Why we're doing this project
People sleeping rough often experience barriers in accessing quality health and care and experience poor health outcomes. Studies have estimated that, on average, homeless men in England die at 47 and women at 43.
Those who experience rough sleeping can have high and complex support and treatment needs. Effective health and care services should address these needs but could also play an essential role in providing a solution to entrenched homelessness.

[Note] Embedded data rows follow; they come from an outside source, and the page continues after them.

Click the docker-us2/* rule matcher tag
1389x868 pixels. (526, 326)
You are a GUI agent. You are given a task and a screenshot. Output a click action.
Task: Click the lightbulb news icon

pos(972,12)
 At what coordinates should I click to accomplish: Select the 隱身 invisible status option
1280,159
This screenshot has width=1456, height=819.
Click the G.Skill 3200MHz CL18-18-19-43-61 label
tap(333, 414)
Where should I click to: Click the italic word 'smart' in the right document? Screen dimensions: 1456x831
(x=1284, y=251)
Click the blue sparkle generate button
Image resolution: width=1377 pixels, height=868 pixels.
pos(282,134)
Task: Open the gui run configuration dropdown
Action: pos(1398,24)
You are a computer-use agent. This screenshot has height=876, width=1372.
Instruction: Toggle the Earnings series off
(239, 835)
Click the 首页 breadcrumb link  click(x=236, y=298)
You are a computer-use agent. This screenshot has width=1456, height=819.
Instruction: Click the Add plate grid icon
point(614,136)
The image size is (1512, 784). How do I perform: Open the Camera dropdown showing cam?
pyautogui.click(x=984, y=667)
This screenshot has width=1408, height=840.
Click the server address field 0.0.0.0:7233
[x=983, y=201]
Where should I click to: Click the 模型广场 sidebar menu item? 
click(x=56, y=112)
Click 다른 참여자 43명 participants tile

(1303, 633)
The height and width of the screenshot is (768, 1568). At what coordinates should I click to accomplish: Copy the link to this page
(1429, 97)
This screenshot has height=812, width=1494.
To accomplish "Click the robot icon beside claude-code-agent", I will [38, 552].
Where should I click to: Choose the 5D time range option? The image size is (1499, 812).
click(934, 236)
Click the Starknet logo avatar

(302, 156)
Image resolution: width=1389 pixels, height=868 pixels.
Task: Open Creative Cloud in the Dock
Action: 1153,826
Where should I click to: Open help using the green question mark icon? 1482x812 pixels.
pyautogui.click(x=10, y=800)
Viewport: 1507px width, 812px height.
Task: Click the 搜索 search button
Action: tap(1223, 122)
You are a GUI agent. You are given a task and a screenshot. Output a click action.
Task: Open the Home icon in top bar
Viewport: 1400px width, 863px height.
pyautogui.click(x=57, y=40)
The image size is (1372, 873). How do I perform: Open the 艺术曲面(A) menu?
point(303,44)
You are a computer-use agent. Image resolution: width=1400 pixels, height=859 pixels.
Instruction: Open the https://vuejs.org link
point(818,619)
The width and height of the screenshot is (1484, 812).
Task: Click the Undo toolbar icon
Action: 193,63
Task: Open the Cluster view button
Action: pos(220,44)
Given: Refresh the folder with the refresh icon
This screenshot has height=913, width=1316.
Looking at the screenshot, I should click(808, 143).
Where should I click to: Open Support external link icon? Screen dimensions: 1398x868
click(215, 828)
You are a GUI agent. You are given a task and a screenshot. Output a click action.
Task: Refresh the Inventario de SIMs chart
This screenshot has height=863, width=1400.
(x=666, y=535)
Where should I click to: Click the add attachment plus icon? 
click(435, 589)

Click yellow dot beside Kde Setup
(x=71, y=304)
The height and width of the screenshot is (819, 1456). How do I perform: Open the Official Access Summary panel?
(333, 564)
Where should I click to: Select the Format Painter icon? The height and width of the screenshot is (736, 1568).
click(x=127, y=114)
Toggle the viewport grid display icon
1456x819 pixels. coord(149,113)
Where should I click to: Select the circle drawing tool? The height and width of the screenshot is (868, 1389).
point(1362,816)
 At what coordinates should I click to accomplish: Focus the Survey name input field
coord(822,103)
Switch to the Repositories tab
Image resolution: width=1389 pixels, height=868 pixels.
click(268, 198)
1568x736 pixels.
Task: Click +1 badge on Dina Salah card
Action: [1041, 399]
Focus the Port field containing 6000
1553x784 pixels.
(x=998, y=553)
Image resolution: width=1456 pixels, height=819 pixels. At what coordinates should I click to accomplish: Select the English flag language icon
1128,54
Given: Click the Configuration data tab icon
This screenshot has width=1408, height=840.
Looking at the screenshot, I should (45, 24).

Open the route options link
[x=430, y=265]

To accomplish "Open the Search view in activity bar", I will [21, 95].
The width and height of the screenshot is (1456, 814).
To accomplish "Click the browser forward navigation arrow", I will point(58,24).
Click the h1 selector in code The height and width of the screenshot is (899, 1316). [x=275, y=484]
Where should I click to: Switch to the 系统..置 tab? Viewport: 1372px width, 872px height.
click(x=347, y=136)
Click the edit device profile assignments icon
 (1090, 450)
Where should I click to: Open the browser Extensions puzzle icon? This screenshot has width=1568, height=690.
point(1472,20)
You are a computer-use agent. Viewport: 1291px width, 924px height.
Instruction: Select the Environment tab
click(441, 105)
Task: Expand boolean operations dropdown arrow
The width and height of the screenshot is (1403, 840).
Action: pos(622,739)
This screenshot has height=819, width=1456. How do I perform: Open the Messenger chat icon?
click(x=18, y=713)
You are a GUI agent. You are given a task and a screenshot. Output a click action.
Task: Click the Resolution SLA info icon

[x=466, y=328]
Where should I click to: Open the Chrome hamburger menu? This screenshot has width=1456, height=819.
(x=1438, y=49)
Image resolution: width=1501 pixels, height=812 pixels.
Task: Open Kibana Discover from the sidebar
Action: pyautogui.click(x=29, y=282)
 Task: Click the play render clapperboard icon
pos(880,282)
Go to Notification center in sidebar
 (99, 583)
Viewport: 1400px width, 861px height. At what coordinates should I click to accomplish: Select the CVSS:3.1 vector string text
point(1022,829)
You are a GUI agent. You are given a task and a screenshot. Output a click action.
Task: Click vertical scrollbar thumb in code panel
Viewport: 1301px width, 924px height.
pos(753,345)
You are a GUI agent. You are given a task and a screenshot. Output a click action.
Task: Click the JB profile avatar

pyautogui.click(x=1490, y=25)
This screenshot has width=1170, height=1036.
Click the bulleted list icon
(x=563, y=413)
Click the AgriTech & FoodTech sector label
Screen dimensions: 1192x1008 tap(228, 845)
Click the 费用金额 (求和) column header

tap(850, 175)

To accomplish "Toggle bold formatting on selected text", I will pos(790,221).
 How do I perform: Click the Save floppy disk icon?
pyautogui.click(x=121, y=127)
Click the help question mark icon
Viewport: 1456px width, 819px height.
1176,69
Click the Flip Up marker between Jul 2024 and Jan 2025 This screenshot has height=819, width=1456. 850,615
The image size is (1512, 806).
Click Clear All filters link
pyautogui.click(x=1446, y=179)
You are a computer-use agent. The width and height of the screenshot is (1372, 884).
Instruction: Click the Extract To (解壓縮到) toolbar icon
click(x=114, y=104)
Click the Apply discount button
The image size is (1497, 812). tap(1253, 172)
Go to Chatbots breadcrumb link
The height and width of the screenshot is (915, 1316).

The government’s 2018 rough sleeping strategy sets out a plan to halve rough sleeping by 2022 and end it by 2027. As part of this, the Department of Health and Social Care, the Ministry of Housing, Communities and Local Government, Public Health England, and NHS England committed to gaining a better understanding of gaps in health provision for people who are sleeping rough, to inform future commissioning and ensure the health and care system meets people’s needs. They began by assessing the effectiveness of existing initiatives in achieving the following outcomes:
- that people sleeping rough can access health services of equal quality to others, and the impact of rough sleeping on health is minimised
- that ill health does not prevent people moving off the streets or sustaining a settled lifestyle.
What we're doing
Our project, commissioned by the Department of Health and Social Care, will highlight successful local approaches to achieving these outcomes, describing the challenges experienced and identifying where action at a wider level is likely to achieve the best value.
The work will consider:
- the perspectives of those with experience of sleeping rough on local health and care services
- the views of selected stakeholders on what needs to be in place to deliver effective health and care services for people sleeping rough
- the ways in which need and effectiveness are understood and measured across a set of local systems
- how local areas develop integrated strategies to prevent and reduce rough sleeping on a sustained basis, including through effective co-ordination of services
- the capacity and sustainability of the system to deal with both current and future demand, and where the challenges and opportunities might lie for government departments
We will review published literature and work with local system leaders in a small number of case study areas to understand their emerging approaches.
Our partners at the University of York will also gather the views of people with lived experience of sleeping rough on accessing health services in each of the local areas.
The work will be published in Autumn 2019.